The popular symbol of the judicial system is the blindfolded woman holding up the scales in one hand and leaning on the hilt of a sword with the other. The message that this symbol conveys is that the court system will weigh the facts of each case in an unbiased manner and execute justice without prejudice. Three recent court cases cast a shadow of doubt upon this profession of the American legal system.

    The first case is that of the four Los Angeles police officers who were charged in the beating of Rodney King. The officers were tried on assault charges in the state court in 1992. They were acquitted on all but one of the charges in that case. The jury deadlocked on the remaining charge. Fierce rioting began in Los Angeles the afternoon the verdict was announced.

    During the rioting President Bush announced on nationwide T.V. that the Justice Department was looking into the Rodney King beating and that the justice process was still ongoing. Shortly afterward a Federal Grand Jury indicted the four policeman on charges of violating Rodney King's civil rights. Officers Koon and Powell were convicted on those charges. Each received 30 months in federal prison.

    It is important to note here that the fifth amendment to the U.S. Constitution clearly prohibits trying a person twice for the same offense. It reads "No person subject for the same offense to be twice put in jeopardy of life or limb." This is what is called "double jeopardy".

    Even though the officers were found "not guilty" on all but one charge in state court, the U.S. Attorney circumvented the fifth amendment clause prohibiting "double jeopardy" by causing the officers to be indicted on federal civil rights charges. They were essentially tried twice for the same crime.

    After the two officers were convicted in their federal trial, Judge Davies gave them a sentence that was less than the federal sentencing guidelines called for. The judge cited several reasons including the specter of unfairness in trying the officers twice. He did not go so far as to say it was unconstitutional.

    The federal government has used its broad federal statutes in other cases to convict those who could not be convicted in state courts. This is often done in cases were there is a large public outcry and political pressure.

    A second case in point is the highly publicized O. J. Simpson murder trial. The prosecution introduced an incredible amount of evidence against the accused, yet Mr.
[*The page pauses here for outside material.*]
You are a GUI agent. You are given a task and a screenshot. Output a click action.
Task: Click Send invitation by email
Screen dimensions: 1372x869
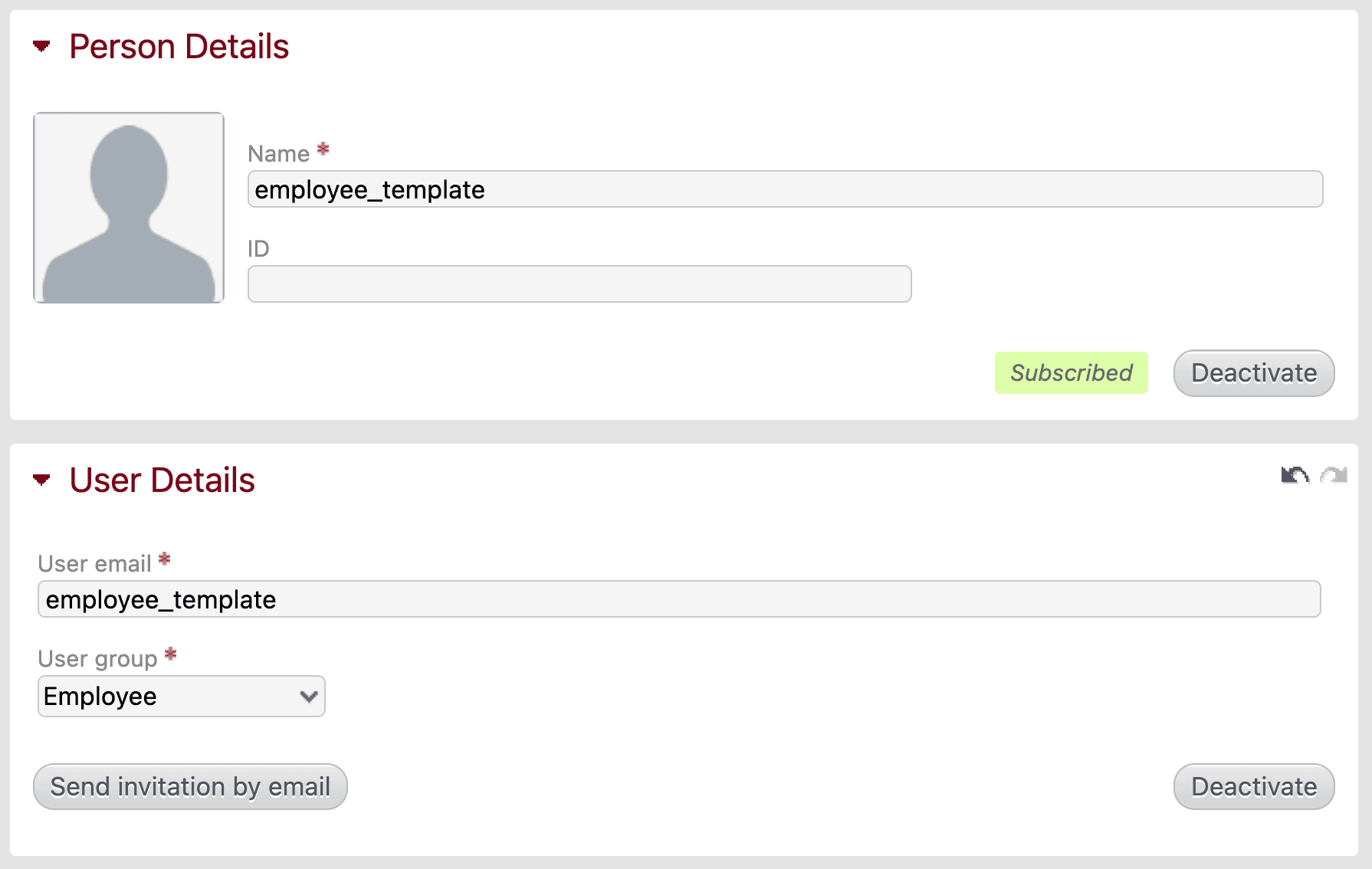coord(189,786)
Simpson was found not guilty in state court. As of this date there has been no announcement from the President of a Justice Department inquiry into possible civil rights' violations.
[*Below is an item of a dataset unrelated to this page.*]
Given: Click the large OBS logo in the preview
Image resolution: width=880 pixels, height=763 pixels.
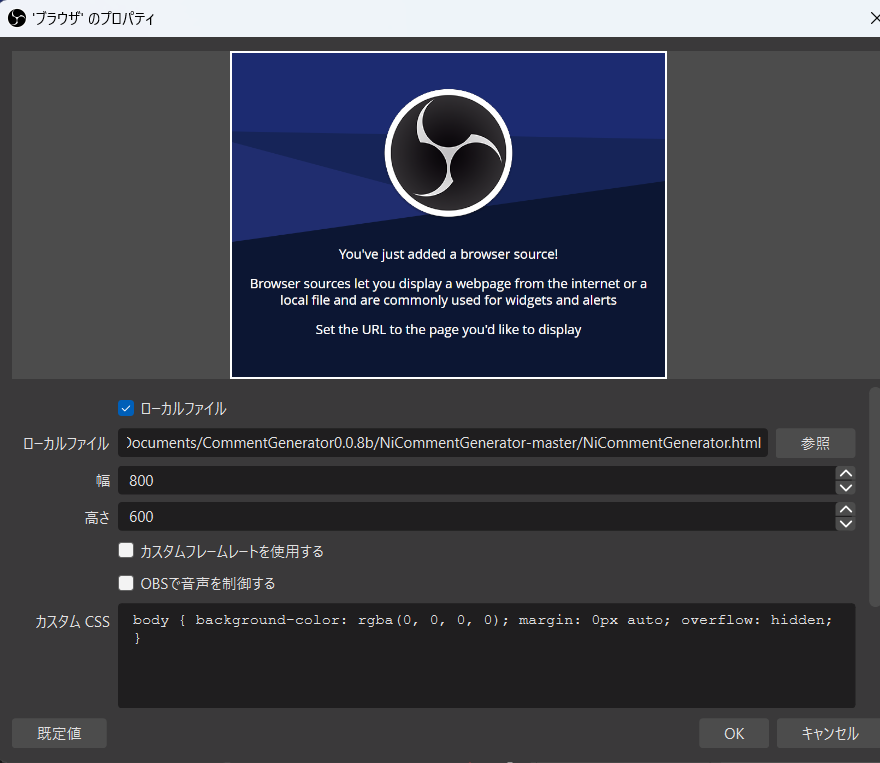Looking at the screenshot, I should coord(448,153).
    Last spring a federal judge in New York came under intense political pressure when he tossed out evidence in a drug case. There was a big uproar in Congress and President Clinton threatened to ask Judge Baer for his resignation. Soon afterward the judge reversed his decision and admitted the evidence. The implications of this incident are enormous, as it proves that the judiciary, which legally and traditionally is immune from the harassment of politicians so they may administer justice, are now subject to the threats of the mob.

    It is not hard to see that the government chooses whom it will prosecute based on the passions of public opinion. The spirit of the law is subverted and the Constitution bypassed by scheming lawyers and politicians. Judges are more and more restricted by sentencing guidelines and now with threats of impeachment. The protections built into the law for the protection of the few and unpopular are being steadily eroded away. By crossing the line separating the powers, the government has gone from protecting the people to protecting itself.